0

Full text fails on larger pdf files. How to make full text search persistent with docker?

bgribble 4 months ago updated by ovidiu 1 month ago 3

Version 20220519. Installed docker container with full text search with docker-compose example from the website. 12 core xeon, 128GB ram Debian 11.

2 game breaking issues unfortunately. Any PDF 5MB or larger fails the full text search index.

root@cb1fc1cda259:/var/www/html# /var/www/html/cron/process_search_index_queue.sh

-------------------- START ----------------------
Processing 1 queued actions:

[1/1] INDEX - /user-files/2020 1290 SuperDuke GT Owners Manual.pdf -> Extracting......FAILED
Queue processed.

------------------- END --------------------------

2nd issue is needing to re-do the full text search setup every time the docker container is restarted for any reason. Is there documentation available to fix these 2 major issues or am 
I doomed to google drive forever? Thanks for any help, I would love to be able to move to filerun!

I had a similar issue and searching this forum led me to the following solution.

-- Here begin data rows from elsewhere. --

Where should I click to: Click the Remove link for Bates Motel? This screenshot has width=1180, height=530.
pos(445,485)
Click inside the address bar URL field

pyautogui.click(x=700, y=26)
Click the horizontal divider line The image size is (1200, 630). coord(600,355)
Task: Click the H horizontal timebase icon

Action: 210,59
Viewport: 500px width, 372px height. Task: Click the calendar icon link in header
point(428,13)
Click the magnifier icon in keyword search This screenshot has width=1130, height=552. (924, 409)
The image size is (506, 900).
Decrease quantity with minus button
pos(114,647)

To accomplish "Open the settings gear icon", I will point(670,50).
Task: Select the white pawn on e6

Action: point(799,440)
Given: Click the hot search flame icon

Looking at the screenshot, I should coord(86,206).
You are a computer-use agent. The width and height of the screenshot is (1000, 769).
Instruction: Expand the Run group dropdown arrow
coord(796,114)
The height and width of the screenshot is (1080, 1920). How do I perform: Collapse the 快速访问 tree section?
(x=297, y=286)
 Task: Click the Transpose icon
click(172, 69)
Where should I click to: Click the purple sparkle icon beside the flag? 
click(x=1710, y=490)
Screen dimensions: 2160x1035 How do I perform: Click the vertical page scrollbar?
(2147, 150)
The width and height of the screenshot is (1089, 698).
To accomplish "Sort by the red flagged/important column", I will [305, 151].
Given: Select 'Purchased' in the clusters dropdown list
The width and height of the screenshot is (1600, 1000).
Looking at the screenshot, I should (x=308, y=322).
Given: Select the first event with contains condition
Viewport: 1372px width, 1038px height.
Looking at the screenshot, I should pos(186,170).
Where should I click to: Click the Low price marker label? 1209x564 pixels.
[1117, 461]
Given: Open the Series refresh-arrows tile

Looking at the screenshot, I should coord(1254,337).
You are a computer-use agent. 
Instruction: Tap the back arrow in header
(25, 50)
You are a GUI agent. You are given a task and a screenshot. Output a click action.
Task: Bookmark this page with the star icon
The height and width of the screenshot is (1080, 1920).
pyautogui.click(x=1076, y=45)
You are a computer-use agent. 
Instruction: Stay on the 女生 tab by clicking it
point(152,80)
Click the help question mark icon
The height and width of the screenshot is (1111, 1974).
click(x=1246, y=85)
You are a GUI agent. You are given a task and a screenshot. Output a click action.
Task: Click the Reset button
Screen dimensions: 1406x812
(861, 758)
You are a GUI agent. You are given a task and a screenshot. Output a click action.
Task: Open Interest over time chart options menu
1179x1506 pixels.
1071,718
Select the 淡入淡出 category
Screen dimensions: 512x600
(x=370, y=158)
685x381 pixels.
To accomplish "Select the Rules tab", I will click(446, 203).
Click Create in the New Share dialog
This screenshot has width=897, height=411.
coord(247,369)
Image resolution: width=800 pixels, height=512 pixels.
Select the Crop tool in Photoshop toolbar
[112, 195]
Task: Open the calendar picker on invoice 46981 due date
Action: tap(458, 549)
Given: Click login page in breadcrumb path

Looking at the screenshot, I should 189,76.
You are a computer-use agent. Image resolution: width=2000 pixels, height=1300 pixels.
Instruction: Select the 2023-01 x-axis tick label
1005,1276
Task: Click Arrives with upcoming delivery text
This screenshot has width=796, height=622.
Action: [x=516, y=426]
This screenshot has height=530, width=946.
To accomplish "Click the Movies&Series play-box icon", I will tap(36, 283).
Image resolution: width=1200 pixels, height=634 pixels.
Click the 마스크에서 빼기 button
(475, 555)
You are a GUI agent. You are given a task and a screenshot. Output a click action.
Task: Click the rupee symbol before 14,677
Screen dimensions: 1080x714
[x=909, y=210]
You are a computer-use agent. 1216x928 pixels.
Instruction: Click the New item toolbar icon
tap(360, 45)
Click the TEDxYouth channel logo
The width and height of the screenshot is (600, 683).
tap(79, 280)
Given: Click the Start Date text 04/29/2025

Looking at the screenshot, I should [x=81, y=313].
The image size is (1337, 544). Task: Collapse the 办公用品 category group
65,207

#umask makes files uploaded group writeable

#search limit makes files up to 200MB indexable vs the original 10mb limit

#Create the file "customizables/config.php" and add the following inside:

<?php

umask(012);

$config['search']['limit_file_size'] = 209715200;

thanks, I am going to give your config sample a try although it is weird that that variable is not even mentioned on the advanced config page here: https://docs.filerun.com/advanced_configuration 

content extraction is fine, content indexing gives:

 -> Extracting...Indexing...Exception: Elasticsearch\Common\Exceptions\Forbidden403Exception
Message: {"error":{"root_cause":[{"type":"cluster_block_exception","reason":"blocked by: [FORBIDDEN/12/index read-only / allow delete (api)];"}],"type":"cluster_block_exception","reason":"blocked by: [FORBIDDEN/12/index read-only / allow delete (api)];"},"status":403}